Remembering Jonestown close to home.
By Matt Dribble
On a hillside in East Oakland, a modest slab of granite bears the words “Jonestown, Guyana.” No names appear on the marker, but 406 of the 914 people who lost their lives in the infamous murder-suicide on Nov. 18, 1978 are buried here at Evergreen Cemetery (6459 Camden Ave.). Each year on the anniversary, Jonestown survivors and family members of the victims gather to sing, pray and remember.The Rev. Jynona Norwood has made the pilgrimage from Los Angeles today, as she has every year since 1979. Jonestown was a horrific disaster by anyone’s standards, but the loss to the Rev. Norwood is beyond comprehension: She lost 27 relatives, including her mother, aunt and numerous cousins. In the aftermath of the tragedy, she saw her role clearly: To speak for those whose voices had been silenced. “I made a vow to my mother, and my little cousins, and friends that until I take my last breath, I would be on this hill telling their story,” says Norwood. Almost singlehandedly, she has kept the anniversary gatherings going, despite sparse attendance in the early years.
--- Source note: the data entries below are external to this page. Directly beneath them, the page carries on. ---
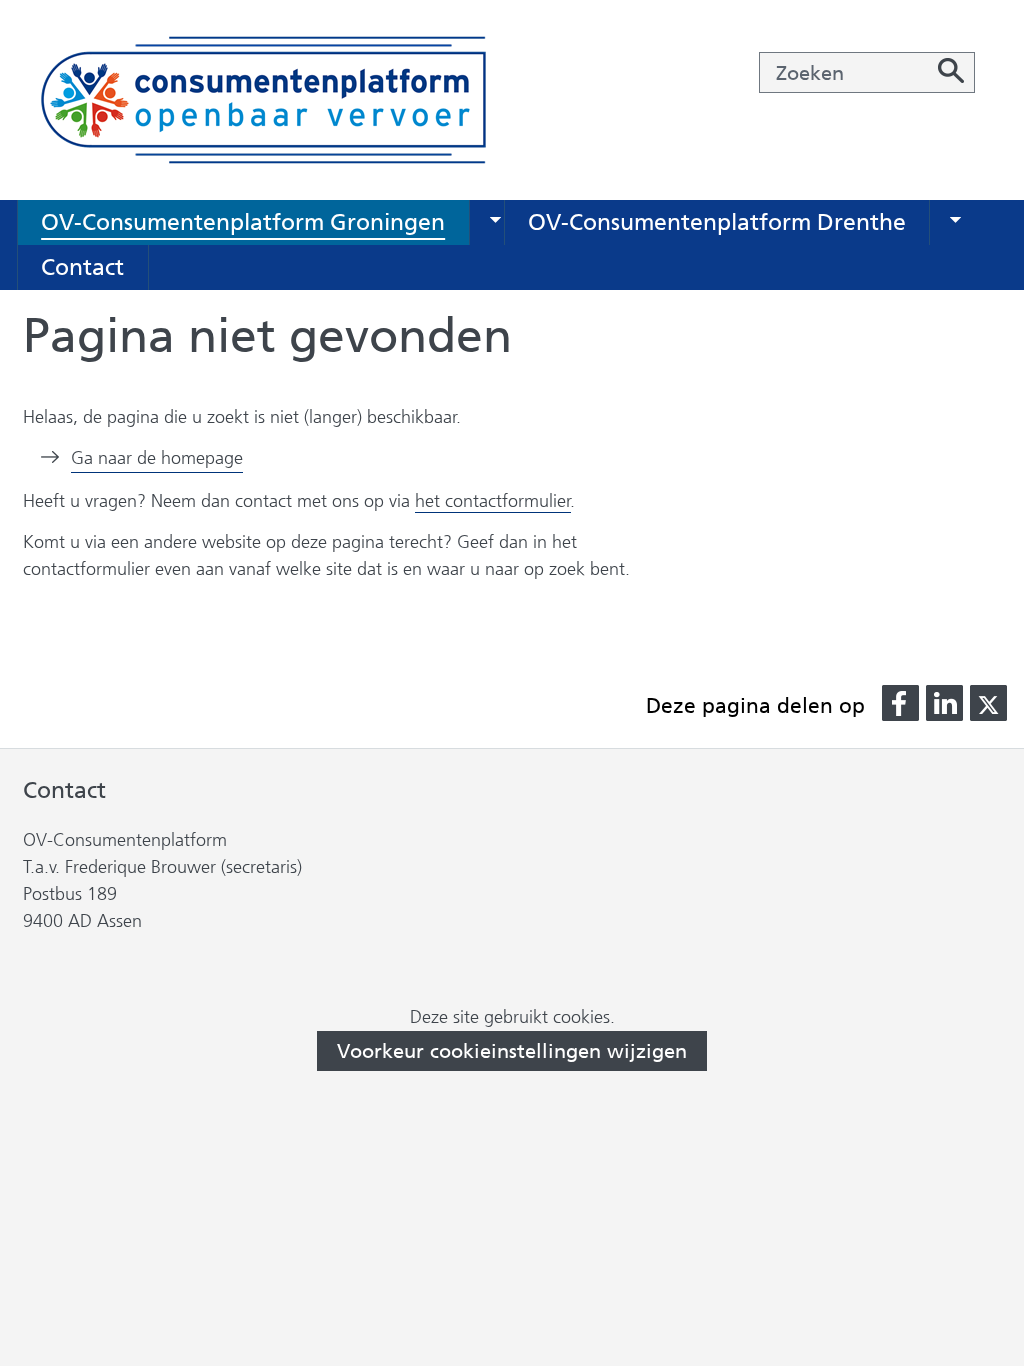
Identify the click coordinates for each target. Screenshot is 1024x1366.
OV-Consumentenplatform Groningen (243, 222)
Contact (82, 267)
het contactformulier (493, 501)
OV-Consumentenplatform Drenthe (717, 222)
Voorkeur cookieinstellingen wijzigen (512, 1051)
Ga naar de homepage (157, 458)
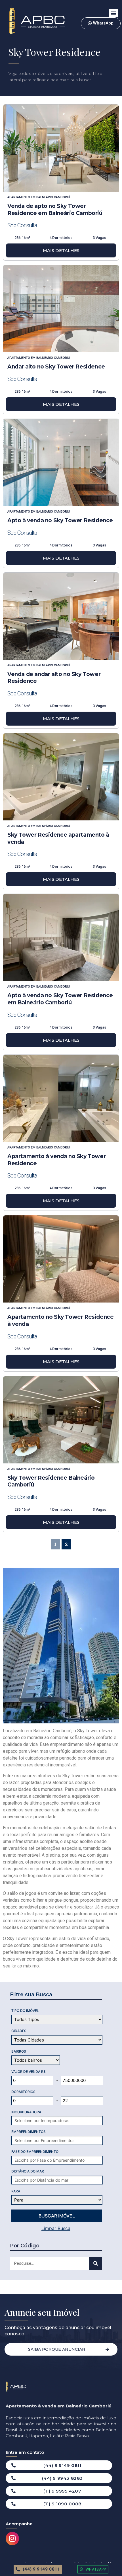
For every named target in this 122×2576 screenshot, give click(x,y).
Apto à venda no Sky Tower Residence (60, 520)
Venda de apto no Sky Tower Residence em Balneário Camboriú (54, 209)
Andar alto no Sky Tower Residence (56, 366)
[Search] (95, 2263)
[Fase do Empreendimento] (61, 2160)
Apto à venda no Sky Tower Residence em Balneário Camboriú (60, 999)
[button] (113, 13)
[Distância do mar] (61, 2180)
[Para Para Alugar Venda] (57, 2200)
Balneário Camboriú (53, 197)
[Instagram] (12, 2538)
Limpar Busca (55, 2228)
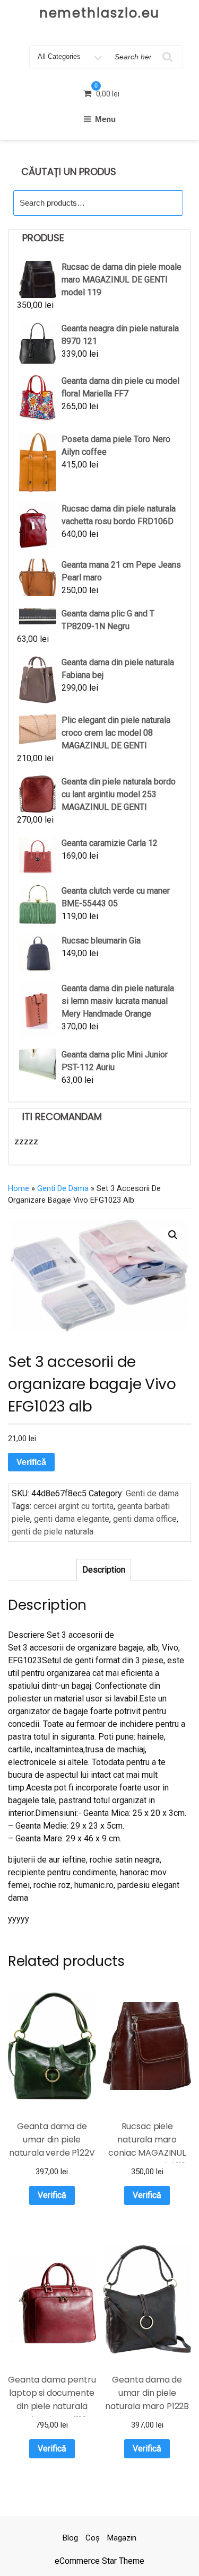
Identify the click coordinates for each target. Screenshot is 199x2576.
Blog (70, 2538)
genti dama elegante (71, 1519)
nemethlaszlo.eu (99, 13)
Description (103, 1570)
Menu (105, 118)
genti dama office (145, 1519)
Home (18, 1188)
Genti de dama (63, 1188)
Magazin (121, 2538)
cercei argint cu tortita (73, 1506)
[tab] (103, 1570)
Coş (92, 2538)
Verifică (31, 1462)
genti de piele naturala (52, 1532)
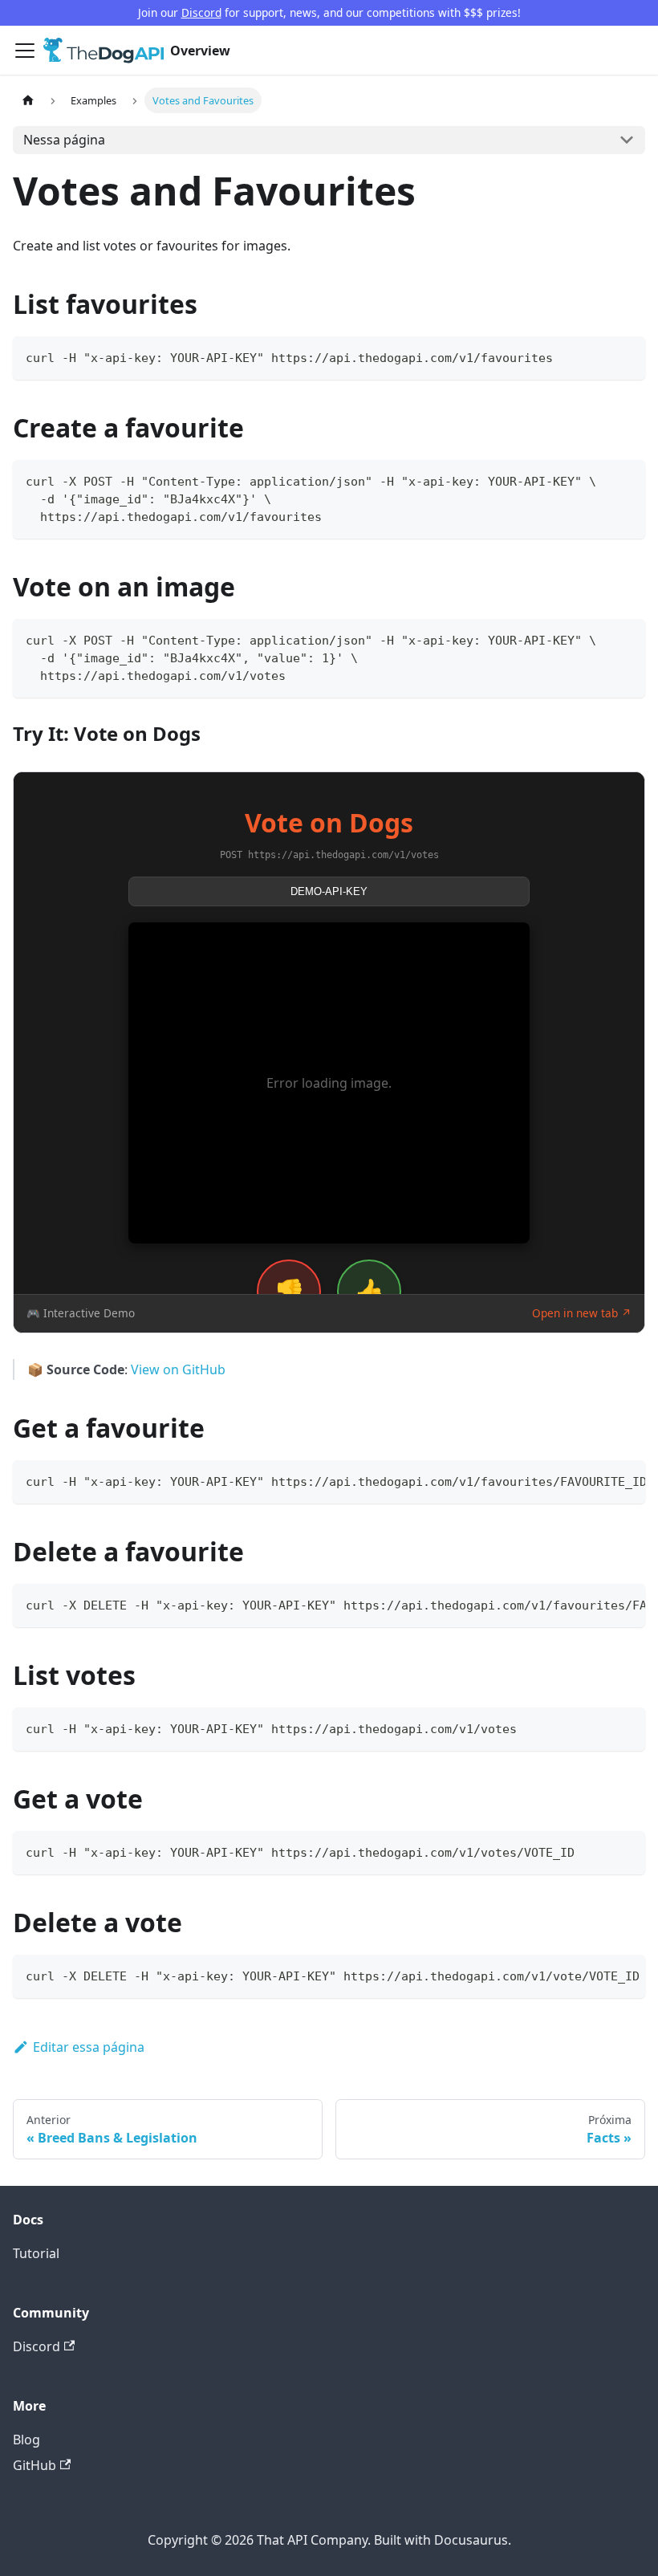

As people arrive, there are flashes of recognition, hugs and tears, as some reconnect for the first time in nearly three decades. One notices an initial wariness toward newcomers, natural among those who have suffered unexplainable loss and endured years of misunderstanding, guilt and fear.
Tim Carter is attending the memorial service for the first time this year. He was living at Jonestown but was away on an errand when the distribution of the poison began. He returned in time to see a cup of the liquid poured down the throat of his young son. “My wife and son are here,” he says, glancing at the ground where we are standing. Carter recounts how for several months, no cemetery would agree to take the hundreds of unclaimed bodies returned from Guyana. “They were all afraid of attracting hordes of ‘cultists’.”
For many Americans, Jonestown is a distant, nightmarish image of deranged cult members run amok in a jungle thousands of miles away. But in the Bay Area, the impact hit home, and the aftershocks still reverberate. Before Jim Jones ordered all members to relocate to Guyana, the People’s Temple church was based in San Francisco—and was well-respected and politically connected. Emerging out of the counter-cultural ashes of the ’60s, Jones and the church offered the promise of an integrated, egalitarian community to idealistic young whites and hundreds of African Americans—many of them from Oakland—seeking refuge from the scourges of racism and poverty.
Tim Stoen, now a deputy district attorney for Humboldt County, was a Temple member and served as Jim Jones’ attorney. “You are never going to find more altruistic, kindly people,” he tells the assembled group. “To this day I have not found racial integration as beautiful as I found in the Temple. The problem is that because there was so much altruism in the body and so much evil at the top, people can’t get a fix on the story.”
In recent years the memorial gathering has grown, and more survivors are emerging to speak about their experiences. The play The People’s Temple, which debuted in 2005 at the Berkeley Repertory Theatre, uses dialogue taken directly from interviews with survivors and archival material. The play focuses on the humanity and utopian goals of the members as well as the instability of Jones, and many survivors feel that this is the first time the events have been realistically portrayed. There is also a survivor newsletter, an excellent Web site hosted by San Diego State and the ongoing archival work of the California Historical Society, all of which have helped a more accurate picture of the Temple emerge.
Toward the end of the service, a large African-American man rises to speak. Stanley Clayton introduces himself as one of the few survivors who witnessed the deaths at Jonestown that day. “That was a very, very dark day. Even though I stand here, I’m really there today.” Clayton describes how a young man ran to him and collapsed in his arms before dying. His wife also died that day. “For all these 27 years I didn’t come out, because I was very disturbed by what happened.”
The Rev. Norwood would like to see a memorial wall built, similar in design to the Vietnam Veterans Memorial Wall, listing all the names of the dead. She has the support of luminaries like Maya Angelou and dozens of politicians and religious leaders, but the project is still struggling to find funding. To date, her family members are the only people memorialized by name at the site, on a small marker near the Jonestown stone. As she kneels to place 27 carnations, she says, “For some of us, this is the most challenging and bewildering day of the year—wanting to know why this has happened to a loving group of grandfathers, grandmothers, parents and children. We walk daily with our loved ones and who they could have become.”